So, you’ve figured out your niche market and have a website, and now you’ve arguably reached the toughest part - how do I get traffic to my site? Paying for traffic via banners and PPC does not always make sense and may not be feasible for your business. Or maybe you just want to supplement your current traffic sources. After all, SEO traffic is typically the best you can get - targeted, high-converting, and best of all, free (nothing is actually free, but we often have more time than resources).

A general rule to follow is to make things descriptive and useful to your visitors. And just be natural! Over-optimizing wastes time and energy and can often hurt more than help.

Doing a little search engine optimization is usually a no-brainer, as you can often do 80% of the work with little time and effort.



What is Niche Marketing with Example



10 Quick SEO Tips To Get You Started And Improve Your Rankings.



1. Determine The Keyword Phrases For Each Page On Your Site 

Don’t just guess what users will be searching for - use free SEO tools such as Wordtracker’s Keyword Tool to help make the final descision.
You can spend all of your time optimizing for “green foosball tables”, but if only 10 people search that in a month, it’s obviously a complete waste of time. Before deciding on a keyword phrase, check how competitive it is. Search for your phrase and take note of the top 10 results in Google. Could you see your site ahead of some of the current results? Do you think you can offer something more relevant? The last thing you want to do is to start an endless uphill battle with little chance of success.





2. Optimize All Of Your Page Titles

Your title has the most ranking weight for keywords, so you should at least make sure every page has a title containing the keyword phrase(s) that it’s targeting.

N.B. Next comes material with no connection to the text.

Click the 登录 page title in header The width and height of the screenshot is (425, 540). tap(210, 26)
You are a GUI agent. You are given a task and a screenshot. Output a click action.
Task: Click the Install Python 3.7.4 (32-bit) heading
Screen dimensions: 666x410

Make sure your title is 70 characters or less (here’s a great tool for optimizing site titles and descriptions). Unless your brand name is extremely important and will be searched for by users, put your keywords first and your brand name last (e.g. Regulation Foosball Tables | Foosball City).





3. Make Use Of Heading Tags (<h1>, <h2>, etc)

Make sure each page has an <h1> tag containing the main keyword phrase for the page. You can line up your h1 tag with your page title if you want, although I would consider changing it a bit to be a little more natural (e.g. “Regulation Foosball Tables for Sale”).
Use <h2> tags for secondary keyword phrases, if any.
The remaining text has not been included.